Saturday, October 1, 2016

Sadras Fort, Sadurangapattinam, Kalpakkam, Kanchipuram

Sadras Fort, Sadurangapattinam, Kalpakkam, Kanchipuram
Sadras Fort is located at Sadras, a fortress town located on India's Coromandel Coast in Kanchipuram District, 70 km south of Chennai in Tamilnadu state. Sadras is the anglicized form of the ancient town of Saduranga pattinam. It was a flourishing weaver’s settlement between 10th and 16th Century AD. The muslin cloth weaved here attracted traders from all over the world. The Dutch East India Company chose to build a fort at Sadurangapattinam not only because it was a centre for trade in muslin, spices etc. but also because it was free of political disturbances.



According to an inscription (dated 14th Century AD) found here, this place was earlier known as Rajanarayanan Pattinam after a Sambuvaraya chieftain. Later the city was known as Sadiravasagan Pattinam after a Vishnu temple located in the city. This name got corrupted into Sadurangapattinam, shortened to Sadirai and anglicized to Sadras by the British. Though this fort is partially ruined, but recently restoration work has been executed to preserve this historic monument.



For a long time this fort was largely unnoticed by the travellers but now travellers from different corners of the world are drawn here to explore this century old building and the stories that it preserves. Apart from the fort, the surrounding areas are filled with pristine serenity and tall dry grass which can be seen to complement the scenery around it.



History and Etymology
An inscription found in Sadras dated to 1359 mention this place as Rajanarayanan Pattinam after a Sambuvaraya chieftain. There is a temple to Vishnu here, and because of it later the city was known as Sadiravasagan Pattinam. This later changed into Sadurangapattinam, shortly known as Sadirai. Later the Dutch called it Sadras.

### Data lines
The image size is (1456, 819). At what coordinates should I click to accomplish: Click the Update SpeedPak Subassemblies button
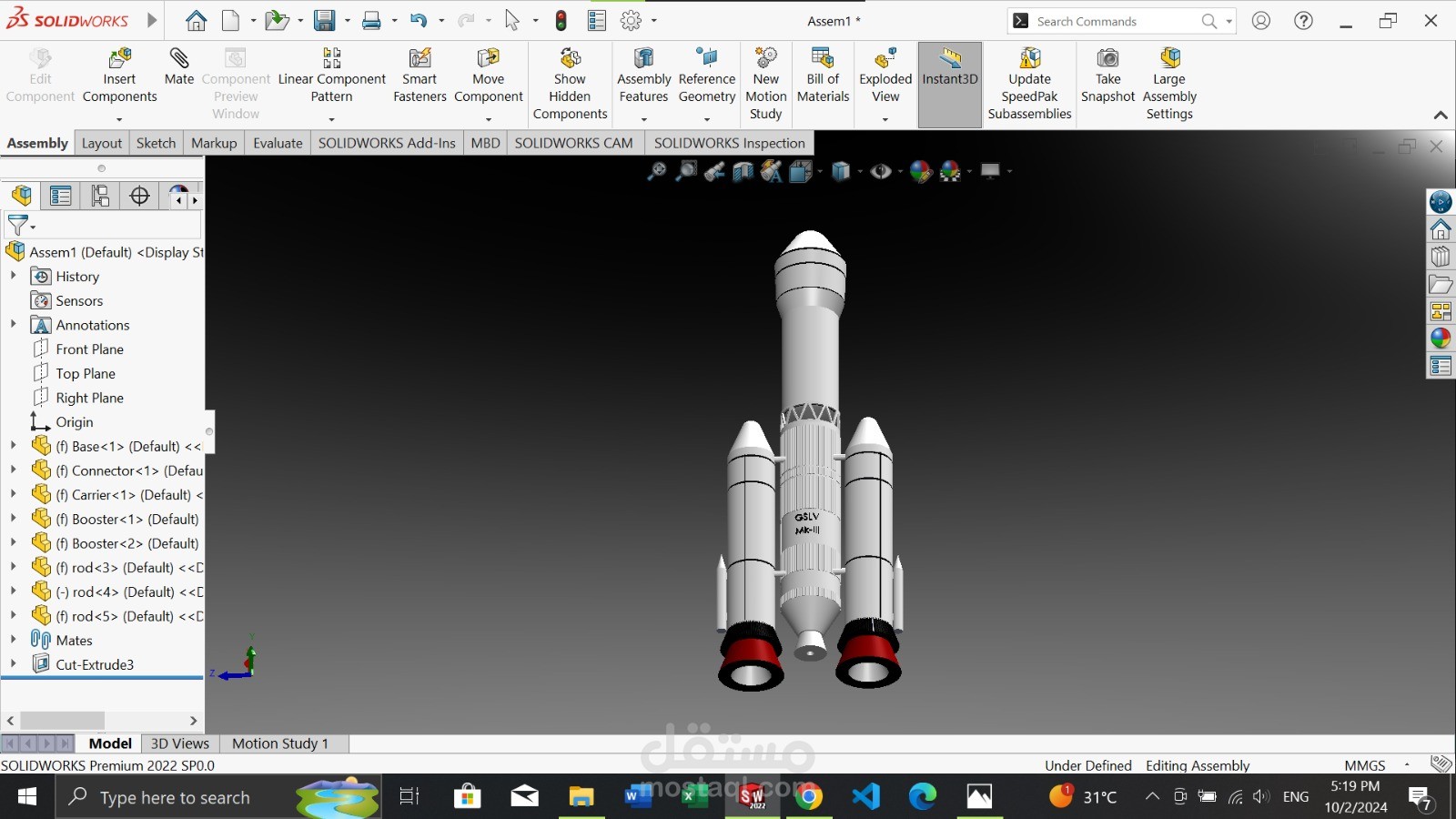(1029, 80)
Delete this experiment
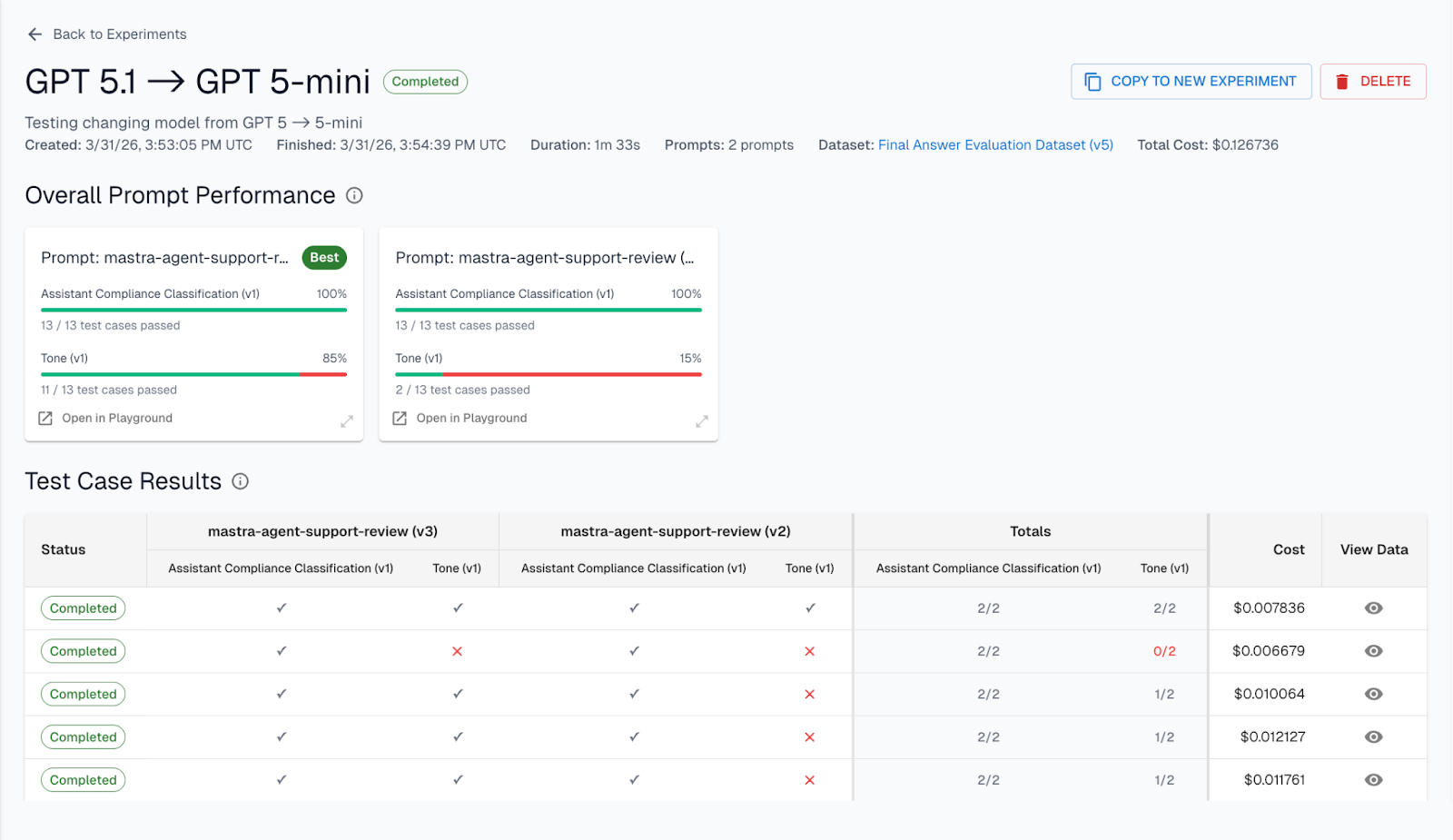The width and height of the screenshot is (1453, 840). tap(1372, 81)
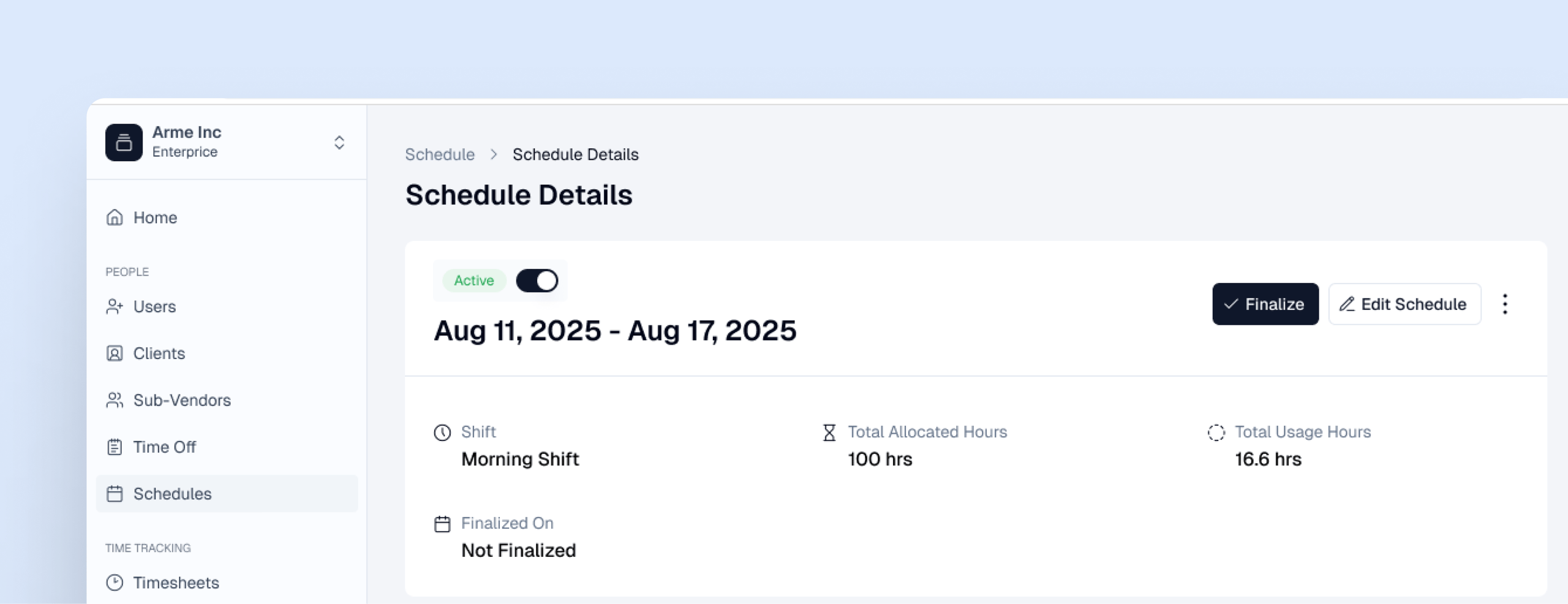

### Aim of the exercise
According to the Sadras Fort page, why did the Dutch East India Company build a fort at Sadurangapattinam? Rely only on the Sadras Fort page for what comes next.

### Expected output
It was a center for trade in muslin and spices, and it was free of political disturbances.